* **Source document**:
------------------------------------

Also, when we've tried a premium-only approach our apps have been made
available for jailbroken devices within a couple of weeks, with little chance
to directly monetize these pirated free copies of our apps. See, for example:
[http://theikidsblog.com/blog/2010/11/30/arr-there-be-
pirates...](http://theikidsblog.com/blog/2010/11/30/arr-there-be-pirates-in-
these-parts/)

This time around our approach was to build a premium product, price it
accordingly and let people try it out via the free version. It's hard to know
what the best way to handle it is - but that's definitely part of the fun of
the wild west of mobile apps these days..and as I mentioned in an earlier
comment, the freemium model seems to have a lot of traction..

------
huhtenberg
I have a gentleman who is into this sort of thing and I've played through most
of AppStore apps with him. They fall into exactly two categories - shorter
games that are shallow in their content with low re-playability and longer,
more elaborate games for older kids. And I can tell you with certainty that
3-5 year olds is an under-served market.

With regards to the app (the paid version of it) - it looks promising, but the
test subject is napping. Three things though -

(a) the app is lagging heavily on iPad 1. For example, clicking on the ? icon
scrolls the page up in jerky increments, it looks like the app is really
struggling.

------------------------------------

* **Material shown**:
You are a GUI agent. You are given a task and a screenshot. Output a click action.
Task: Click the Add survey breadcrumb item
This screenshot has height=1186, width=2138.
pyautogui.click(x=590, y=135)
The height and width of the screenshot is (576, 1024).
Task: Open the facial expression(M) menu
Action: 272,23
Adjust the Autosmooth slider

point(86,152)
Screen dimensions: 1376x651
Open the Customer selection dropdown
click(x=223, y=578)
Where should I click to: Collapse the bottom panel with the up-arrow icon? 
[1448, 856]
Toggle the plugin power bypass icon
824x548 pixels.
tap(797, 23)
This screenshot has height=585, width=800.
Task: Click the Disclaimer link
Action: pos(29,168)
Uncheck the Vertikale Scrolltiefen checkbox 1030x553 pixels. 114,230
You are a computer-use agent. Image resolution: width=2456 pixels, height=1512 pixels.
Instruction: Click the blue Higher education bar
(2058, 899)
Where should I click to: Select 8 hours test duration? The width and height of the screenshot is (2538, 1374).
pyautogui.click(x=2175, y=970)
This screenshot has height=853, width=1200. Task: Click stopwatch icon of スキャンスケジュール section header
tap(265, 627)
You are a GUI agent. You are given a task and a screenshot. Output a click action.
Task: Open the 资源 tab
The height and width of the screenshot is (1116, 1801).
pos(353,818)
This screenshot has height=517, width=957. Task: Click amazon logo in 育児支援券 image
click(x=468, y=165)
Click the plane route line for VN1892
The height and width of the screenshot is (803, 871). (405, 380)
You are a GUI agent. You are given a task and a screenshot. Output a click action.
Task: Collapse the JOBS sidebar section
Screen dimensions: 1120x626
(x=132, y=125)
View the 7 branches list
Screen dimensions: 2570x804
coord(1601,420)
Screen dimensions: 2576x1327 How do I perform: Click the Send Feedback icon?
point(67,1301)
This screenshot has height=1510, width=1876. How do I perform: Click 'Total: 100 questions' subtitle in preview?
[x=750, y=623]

------------------------------------

* **Short exercise 1**: In the kids' app thread, swap "jailbroken" for "modified" and write out the passage starting with "Also, when we've" and going on through "lot of traction..".
* **Short exercise 2**: List every comparative adjective that appears in the kids' app thread.
* **Short exercise 3**: Extend the kids' app thread by writing what comes after its final sentence.
The data was gathered from a separate source and has no connection to the kids' app thread.

* **Final result 1**:
Also, when we've tried a premium-only approach our apps have been made
available for modified devices within a couple of weeks, with little chance
to directly monetize these pirated free copies of our apps. See, for example:
[http://theikidsblog.com/blog/2010/11/30/arr-there-be-
pirates...](http://theikidsblog.com/blog/2010/11/30/arr-there-be-pirates-in-
these-parts/)

This time around our approach was to build a premium product, price it
accordingly and let people try it out via the free version. It's hard to know
what the best way to handle it is - but that's definitely part of the fun of
the wild west of mobile apps these days..and as I mentioned in an earlier
comment, the freemium model seems to have a lot of traction..

* **Final result 2**: earlier, shorter, longer, more elaborate, older

* **Final result 3**:
(b) the music selection is a no-go. For one, I doubt the classics will fly
with my kid, and for two - it will most certainly annoy the hell out of my
wife and myself.

(c) the "purchase more" hooks - I appreciate why you have them, but as a rule
of thumb I will do my best to avoid any apps that have in-app purchases.
Having for-a-fee options always leads to "what is that?", "why can't I press
this button?" and so on and on. This is a not so subtle form of parent arms'
twisting by an app developer and I as a parent passionately hate it.

On a more constructive note regarding (c) - add a single option in a config
menu "hide all related to real money" _or_ let me buy ALL you optionals at
once (full unlock) _or_ explain exactly how the accumulation of monsterbucks
works. Nothing else would do. Let me reiterate how I really _really_ don't
like my child being used as a leverage for milking me for follow-up purchases.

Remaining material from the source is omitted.